(DATA FOR THIS EXERCISE)

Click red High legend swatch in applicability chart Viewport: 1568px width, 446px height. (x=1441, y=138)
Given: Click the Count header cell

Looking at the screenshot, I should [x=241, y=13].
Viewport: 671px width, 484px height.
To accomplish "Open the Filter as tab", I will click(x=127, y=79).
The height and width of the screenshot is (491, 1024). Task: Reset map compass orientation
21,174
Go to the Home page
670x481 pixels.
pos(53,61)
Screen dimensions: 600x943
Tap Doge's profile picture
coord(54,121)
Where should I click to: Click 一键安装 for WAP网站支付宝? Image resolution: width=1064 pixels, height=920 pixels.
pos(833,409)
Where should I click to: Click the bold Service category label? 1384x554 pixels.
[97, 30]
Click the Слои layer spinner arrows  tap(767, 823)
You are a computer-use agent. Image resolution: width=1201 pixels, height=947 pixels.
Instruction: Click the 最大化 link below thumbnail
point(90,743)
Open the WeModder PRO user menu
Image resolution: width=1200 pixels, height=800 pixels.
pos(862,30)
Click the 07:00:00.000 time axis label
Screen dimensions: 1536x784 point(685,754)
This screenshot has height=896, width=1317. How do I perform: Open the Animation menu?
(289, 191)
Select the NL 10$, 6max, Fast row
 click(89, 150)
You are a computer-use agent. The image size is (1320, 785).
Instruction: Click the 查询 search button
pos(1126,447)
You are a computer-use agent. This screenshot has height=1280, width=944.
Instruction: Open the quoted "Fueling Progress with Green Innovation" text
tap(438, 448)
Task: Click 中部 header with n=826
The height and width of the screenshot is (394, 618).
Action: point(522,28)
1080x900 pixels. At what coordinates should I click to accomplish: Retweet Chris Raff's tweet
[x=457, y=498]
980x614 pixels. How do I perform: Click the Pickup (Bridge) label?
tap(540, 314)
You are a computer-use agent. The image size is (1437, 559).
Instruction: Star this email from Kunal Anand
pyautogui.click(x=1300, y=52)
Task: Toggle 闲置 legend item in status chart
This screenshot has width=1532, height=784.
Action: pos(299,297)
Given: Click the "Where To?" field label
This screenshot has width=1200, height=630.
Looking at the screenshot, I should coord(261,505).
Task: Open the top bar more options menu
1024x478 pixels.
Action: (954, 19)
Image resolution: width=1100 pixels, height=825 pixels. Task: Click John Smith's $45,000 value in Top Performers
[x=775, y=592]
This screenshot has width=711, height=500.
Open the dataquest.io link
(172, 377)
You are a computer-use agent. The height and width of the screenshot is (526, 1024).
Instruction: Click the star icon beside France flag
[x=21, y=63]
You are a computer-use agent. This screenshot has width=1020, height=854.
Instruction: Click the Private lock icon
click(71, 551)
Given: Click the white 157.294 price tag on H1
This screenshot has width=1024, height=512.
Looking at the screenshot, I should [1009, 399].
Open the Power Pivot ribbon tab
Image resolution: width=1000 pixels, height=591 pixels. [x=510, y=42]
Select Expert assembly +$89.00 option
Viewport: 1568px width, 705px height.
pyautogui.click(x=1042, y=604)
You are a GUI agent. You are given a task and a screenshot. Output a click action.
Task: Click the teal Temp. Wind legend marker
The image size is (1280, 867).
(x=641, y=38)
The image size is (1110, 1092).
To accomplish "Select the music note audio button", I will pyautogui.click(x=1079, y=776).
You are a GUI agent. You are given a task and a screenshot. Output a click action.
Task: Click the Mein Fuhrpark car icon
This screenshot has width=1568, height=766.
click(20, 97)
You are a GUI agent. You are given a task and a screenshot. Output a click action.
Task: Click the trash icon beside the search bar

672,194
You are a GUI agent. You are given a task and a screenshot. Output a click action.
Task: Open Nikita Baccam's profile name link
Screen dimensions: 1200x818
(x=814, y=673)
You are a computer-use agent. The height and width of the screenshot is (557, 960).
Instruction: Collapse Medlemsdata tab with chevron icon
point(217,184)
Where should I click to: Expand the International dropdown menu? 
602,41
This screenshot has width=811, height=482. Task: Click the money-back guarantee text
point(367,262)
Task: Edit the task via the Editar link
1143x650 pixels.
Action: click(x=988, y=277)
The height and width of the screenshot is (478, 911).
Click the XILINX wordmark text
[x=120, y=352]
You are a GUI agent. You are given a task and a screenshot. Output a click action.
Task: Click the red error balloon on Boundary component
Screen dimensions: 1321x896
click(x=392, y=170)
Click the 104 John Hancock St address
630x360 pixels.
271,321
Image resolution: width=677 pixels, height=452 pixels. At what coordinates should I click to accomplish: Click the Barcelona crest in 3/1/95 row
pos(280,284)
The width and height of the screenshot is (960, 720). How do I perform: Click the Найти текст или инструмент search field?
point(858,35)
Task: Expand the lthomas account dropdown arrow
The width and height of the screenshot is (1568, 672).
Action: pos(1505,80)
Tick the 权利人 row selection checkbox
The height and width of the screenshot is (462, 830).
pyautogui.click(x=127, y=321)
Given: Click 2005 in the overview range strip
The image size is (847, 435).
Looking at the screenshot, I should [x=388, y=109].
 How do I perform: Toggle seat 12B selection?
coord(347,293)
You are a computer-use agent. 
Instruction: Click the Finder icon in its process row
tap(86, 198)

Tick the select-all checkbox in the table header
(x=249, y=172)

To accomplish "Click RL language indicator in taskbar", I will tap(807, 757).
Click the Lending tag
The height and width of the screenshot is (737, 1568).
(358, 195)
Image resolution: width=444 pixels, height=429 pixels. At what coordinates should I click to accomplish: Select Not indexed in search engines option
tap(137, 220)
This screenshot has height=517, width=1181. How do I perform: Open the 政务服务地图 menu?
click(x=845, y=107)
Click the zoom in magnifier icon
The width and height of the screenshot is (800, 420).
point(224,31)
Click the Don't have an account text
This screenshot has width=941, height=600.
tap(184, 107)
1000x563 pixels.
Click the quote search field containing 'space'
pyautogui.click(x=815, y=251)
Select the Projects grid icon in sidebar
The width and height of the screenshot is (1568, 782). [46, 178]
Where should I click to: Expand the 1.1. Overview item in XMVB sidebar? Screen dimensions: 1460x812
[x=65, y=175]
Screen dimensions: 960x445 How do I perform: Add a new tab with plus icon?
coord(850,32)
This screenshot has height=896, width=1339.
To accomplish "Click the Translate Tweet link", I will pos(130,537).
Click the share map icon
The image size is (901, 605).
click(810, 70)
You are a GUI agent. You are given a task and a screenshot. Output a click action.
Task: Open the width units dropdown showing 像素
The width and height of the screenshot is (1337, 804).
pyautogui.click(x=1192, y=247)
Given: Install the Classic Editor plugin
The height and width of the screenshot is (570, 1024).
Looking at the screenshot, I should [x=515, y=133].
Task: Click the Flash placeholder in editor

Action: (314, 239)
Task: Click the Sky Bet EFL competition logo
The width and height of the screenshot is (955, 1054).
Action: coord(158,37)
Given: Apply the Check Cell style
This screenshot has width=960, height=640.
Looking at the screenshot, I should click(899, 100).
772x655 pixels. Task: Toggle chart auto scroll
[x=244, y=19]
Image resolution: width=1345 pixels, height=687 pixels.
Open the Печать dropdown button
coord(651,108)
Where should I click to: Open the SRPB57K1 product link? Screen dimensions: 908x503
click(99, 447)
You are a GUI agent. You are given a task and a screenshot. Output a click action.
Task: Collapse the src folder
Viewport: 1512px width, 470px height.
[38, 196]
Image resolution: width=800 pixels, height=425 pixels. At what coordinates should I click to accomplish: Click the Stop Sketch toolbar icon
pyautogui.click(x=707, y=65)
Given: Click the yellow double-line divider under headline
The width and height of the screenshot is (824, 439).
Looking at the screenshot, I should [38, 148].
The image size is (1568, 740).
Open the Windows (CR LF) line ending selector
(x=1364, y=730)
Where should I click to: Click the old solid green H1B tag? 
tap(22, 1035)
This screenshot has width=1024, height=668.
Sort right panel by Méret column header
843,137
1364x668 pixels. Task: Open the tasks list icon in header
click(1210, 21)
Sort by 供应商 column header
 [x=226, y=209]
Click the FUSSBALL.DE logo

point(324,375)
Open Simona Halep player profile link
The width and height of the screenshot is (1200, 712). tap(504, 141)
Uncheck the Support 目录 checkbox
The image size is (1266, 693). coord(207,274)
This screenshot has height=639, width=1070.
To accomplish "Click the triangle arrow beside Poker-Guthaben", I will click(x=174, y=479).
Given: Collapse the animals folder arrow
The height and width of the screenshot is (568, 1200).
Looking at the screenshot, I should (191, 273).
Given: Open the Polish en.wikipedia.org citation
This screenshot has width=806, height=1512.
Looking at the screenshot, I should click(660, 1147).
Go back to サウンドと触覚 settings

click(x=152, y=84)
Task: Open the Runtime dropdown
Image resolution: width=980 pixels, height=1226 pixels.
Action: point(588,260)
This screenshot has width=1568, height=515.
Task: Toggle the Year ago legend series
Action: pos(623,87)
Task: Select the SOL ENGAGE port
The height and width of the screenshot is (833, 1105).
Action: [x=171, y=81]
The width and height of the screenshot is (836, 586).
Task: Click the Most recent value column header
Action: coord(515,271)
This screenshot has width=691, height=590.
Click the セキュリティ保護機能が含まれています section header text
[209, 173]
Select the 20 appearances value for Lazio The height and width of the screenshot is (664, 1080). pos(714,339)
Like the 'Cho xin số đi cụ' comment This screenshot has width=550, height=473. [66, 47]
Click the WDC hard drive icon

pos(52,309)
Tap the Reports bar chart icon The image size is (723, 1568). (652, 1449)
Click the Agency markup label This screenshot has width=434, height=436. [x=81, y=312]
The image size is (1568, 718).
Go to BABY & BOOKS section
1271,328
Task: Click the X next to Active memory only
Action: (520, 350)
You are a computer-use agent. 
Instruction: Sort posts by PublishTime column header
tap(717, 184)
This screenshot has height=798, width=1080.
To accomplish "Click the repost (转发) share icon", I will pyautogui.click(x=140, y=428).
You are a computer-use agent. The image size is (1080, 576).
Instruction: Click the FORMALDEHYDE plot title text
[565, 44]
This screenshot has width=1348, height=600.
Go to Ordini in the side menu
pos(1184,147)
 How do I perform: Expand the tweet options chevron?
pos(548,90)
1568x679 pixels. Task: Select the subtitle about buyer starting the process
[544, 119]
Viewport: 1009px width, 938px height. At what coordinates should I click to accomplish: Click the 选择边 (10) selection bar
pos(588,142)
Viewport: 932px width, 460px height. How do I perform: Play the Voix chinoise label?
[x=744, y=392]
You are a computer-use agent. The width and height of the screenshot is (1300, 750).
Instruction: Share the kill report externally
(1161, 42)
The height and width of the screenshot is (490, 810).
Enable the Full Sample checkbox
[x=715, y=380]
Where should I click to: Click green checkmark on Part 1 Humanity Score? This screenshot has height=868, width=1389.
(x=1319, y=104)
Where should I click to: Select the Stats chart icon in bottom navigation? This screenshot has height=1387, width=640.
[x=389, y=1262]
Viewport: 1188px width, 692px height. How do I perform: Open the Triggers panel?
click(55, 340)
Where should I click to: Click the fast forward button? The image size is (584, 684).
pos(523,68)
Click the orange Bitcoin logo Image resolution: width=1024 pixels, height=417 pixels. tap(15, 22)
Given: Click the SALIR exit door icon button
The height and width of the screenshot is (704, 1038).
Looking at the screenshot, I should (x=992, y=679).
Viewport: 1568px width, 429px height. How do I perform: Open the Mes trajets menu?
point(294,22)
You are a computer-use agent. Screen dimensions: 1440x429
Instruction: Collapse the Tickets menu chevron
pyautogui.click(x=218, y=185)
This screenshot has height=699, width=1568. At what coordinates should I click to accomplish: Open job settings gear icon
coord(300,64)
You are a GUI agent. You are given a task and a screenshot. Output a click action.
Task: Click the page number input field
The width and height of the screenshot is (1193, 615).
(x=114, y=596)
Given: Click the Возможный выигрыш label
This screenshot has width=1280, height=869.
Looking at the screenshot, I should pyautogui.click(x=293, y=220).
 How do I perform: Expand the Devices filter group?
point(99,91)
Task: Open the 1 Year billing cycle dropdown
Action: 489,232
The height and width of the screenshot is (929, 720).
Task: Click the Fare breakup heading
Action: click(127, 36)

(INSTRUCTIONS FOR THE TASK) In the listing above, find the line with "Instruction: Collapse Medlemsdata" and the line with "Task: Edit the task via the Editar link", then print exactly those lines and every line between them.

(RESULT OF THIS TASK)
Instruction: Collapse Medlemsdata tab with chevron icon
point(217,184)
Where should I click to: Expand the International dropdown menu? 
602,41
This screenshot has width=811, height=482. Task: Click the money-back guarantee text
point(367,262)
Task: Edit the task via the Editar link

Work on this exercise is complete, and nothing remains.